EXERCISE INSTRUCTIONS: Update the forum thread on a bank refusing to release a charge, giving everything from "In 2008, you" down to "a certain percentage?" with "collateral" replaced by "security".

# Commercial Prop Invest. Bank refuse to take off charge



## mercman (23 Oct 2013)

This is a smelly one. Purchased property in 2007; paid big money and inserted a decent amount of own money and balance offered and taken from a Bank. The tenants are blue chip, good leases and market rents. No payments ever missed, delayed or withheld. In 2008 Bank demanded more security which I obliged at serious legal costs. Everything was going fine until I decided it was time to request the other property back. That was five months ago and this week I requested again. Same story I was told NO. My own valuers suggest the value on the property on the mortgage is covered in excess of one million versus the lending. The Bank have never inspected the other property which they called upon as security and I now want my property back.

Seeking some decent suggestions please.


----------



## Brendan Burgess (23 Oct 2013)

Hi mercman

In 2008, you had a mortgage on a commercial property. 
The bank asked you to put up another property as further collateral.  Why did you do this?  Was it a condition of the original mortgage that you would do so if the LTV fell below a certain percentage? 

When you say "I want the other property back", what do you mean? What do you intend to do with it? 

Did you, by any chance, get a cheap tracker in 2008 in exchange for the additional security? 

I can see why the bank would want to keep the security. I can see why they would only give it up in exchange for something - for example, an increase in rate or a reduction in  the mortgage.


----------



## mercman (23 Oct 2013)

Brendan Burgess said:


> When you say "I want the other property back", what do you mean? What do you intend to do with it?



Nothing, apart from the real fact that their lending is completely covered. In 2008, the commercial property market went into free fall. The implication they gave me was this was only for a short term.

Stored records
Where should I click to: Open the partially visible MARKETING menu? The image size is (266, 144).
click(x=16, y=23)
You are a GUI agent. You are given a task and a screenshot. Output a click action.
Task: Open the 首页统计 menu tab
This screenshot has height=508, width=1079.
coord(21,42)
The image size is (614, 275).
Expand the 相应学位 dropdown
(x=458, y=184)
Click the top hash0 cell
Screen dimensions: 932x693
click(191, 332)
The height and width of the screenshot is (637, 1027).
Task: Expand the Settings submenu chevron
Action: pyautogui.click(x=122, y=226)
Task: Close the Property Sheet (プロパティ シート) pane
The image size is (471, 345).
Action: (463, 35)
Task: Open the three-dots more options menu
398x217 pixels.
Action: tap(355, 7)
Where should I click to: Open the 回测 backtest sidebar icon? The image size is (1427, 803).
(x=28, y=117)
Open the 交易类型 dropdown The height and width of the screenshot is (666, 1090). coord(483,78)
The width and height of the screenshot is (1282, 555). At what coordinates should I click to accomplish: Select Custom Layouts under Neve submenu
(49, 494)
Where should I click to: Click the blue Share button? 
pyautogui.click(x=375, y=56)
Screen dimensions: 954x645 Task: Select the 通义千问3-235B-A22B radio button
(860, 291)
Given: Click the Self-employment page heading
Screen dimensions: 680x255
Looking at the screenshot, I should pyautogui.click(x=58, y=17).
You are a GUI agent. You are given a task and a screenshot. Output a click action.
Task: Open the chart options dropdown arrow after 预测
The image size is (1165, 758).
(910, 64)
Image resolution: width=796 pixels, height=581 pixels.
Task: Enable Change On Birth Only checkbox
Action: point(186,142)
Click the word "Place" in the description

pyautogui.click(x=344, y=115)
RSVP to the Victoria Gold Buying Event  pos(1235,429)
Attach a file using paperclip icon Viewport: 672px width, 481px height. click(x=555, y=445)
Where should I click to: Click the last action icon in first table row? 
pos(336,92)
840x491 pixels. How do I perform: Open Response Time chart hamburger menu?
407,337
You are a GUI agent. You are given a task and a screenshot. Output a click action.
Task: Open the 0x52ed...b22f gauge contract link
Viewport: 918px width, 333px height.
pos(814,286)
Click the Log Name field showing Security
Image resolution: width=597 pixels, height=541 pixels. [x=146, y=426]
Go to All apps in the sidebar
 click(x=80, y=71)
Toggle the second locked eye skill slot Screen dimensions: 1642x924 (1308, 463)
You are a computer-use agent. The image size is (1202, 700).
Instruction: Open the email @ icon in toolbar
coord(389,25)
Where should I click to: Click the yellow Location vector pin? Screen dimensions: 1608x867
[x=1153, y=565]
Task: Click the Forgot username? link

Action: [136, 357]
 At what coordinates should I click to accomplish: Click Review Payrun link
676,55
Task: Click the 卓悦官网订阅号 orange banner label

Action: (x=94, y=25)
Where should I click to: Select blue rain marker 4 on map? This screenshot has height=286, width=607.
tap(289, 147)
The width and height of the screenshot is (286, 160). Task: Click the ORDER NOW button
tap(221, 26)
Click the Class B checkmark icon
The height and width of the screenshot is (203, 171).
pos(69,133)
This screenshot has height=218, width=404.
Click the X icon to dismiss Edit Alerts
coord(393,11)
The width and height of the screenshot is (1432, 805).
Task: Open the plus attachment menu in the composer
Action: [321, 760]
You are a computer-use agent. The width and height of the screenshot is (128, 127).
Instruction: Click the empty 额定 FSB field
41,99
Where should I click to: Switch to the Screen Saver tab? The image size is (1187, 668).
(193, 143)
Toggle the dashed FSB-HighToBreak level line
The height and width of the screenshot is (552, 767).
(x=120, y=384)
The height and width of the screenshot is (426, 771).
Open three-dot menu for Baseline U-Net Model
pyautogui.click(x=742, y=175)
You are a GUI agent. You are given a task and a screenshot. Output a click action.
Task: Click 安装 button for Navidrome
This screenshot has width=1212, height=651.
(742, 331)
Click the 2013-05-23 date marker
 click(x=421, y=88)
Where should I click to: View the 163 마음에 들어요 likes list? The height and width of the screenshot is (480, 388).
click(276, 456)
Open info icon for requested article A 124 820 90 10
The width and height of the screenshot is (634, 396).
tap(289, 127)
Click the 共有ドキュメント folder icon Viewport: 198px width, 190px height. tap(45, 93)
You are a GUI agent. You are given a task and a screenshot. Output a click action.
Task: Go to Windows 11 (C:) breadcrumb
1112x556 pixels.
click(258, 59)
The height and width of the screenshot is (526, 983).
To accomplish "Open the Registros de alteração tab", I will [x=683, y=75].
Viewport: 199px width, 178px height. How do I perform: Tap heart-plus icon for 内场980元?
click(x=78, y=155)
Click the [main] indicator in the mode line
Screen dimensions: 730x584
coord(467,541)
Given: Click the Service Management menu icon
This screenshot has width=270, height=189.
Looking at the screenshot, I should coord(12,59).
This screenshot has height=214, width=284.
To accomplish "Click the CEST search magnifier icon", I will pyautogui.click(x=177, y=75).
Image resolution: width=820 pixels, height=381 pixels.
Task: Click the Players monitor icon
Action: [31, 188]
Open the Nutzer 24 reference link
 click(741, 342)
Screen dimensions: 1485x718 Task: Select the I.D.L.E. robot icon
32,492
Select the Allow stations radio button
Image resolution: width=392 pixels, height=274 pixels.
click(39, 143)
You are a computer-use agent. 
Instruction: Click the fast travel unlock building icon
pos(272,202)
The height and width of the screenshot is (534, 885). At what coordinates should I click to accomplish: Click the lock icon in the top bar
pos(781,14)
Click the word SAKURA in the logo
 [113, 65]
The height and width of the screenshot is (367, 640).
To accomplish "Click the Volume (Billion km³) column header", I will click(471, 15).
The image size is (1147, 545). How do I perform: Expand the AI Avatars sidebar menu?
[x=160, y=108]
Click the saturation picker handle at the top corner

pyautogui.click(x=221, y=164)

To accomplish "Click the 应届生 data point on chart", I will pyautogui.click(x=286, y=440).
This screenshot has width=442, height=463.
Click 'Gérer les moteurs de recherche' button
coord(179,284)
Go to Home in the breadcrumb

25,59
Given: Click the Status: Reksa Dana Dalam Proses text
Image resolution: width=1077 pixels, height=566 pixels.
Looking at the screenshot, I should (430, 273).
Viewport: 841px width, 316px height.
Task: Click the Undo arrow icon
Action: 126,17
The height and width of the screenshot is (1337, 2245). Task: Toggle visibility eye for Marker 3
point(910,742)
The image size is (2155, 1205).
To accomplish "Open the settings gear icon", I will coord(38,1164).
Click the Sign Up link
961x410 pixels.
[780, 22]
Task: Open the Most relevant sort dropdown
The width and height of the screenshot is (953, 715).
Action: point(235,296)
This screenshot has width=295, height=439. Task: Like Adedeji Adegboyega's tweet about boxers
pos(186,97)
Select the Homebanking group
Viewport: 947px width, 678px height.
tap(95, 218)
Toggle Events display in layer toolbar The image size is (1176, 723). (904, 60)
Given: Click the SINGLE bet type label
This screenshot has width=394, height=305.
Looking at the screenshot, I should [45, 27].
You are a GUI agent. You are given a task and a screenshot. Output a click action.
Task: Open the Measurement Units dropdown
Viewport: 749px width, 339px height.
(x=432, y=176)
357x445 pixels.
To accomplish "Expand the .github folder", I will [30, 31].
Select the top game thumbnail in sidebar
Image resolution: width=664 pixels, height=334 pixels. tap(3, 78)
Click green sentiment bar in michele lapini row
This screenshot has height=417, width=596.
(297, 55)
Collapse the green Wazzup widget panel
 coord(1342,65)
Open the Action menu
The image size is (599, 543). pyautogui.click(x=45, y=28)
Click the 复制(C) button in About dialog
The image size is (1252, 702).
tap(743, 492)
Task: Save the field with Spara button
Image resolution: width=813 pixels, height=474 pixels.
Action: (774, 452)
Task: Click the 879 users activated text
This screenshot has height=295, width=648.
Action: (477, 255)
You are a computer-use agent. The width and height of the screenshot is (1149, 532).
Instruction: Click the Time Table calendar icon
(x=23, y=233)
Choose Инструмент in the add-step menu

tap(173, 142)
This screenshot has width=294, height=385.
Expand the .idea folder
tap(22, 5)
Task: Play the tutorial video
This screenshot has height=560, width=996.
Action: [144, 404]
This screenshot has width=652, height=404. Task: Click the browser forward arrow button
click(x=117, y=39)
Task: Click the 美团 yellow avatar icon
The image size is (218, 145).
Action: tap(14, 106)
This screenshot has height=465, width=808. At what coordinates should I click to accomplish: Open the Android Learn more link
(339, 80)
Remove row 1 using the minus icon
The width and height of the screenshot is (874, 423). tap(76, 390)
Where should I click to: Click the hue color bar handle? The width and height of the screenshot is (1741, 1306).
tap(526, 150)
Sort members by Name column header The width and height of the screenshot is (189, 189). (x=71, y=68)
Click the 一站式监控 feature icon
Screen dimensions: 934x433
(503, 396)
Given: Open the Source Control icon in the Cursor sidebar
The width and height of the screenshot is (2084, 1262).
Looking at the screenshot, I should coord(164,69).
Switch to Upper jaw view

THE RESULT:
In 2008, you had a mortgage on a commercial property. 
The bank asked you to put up another property as further security.  Why did you do this?  Was it a condition of the original mortgage that you would do so if the LTV fell below a certain percentage?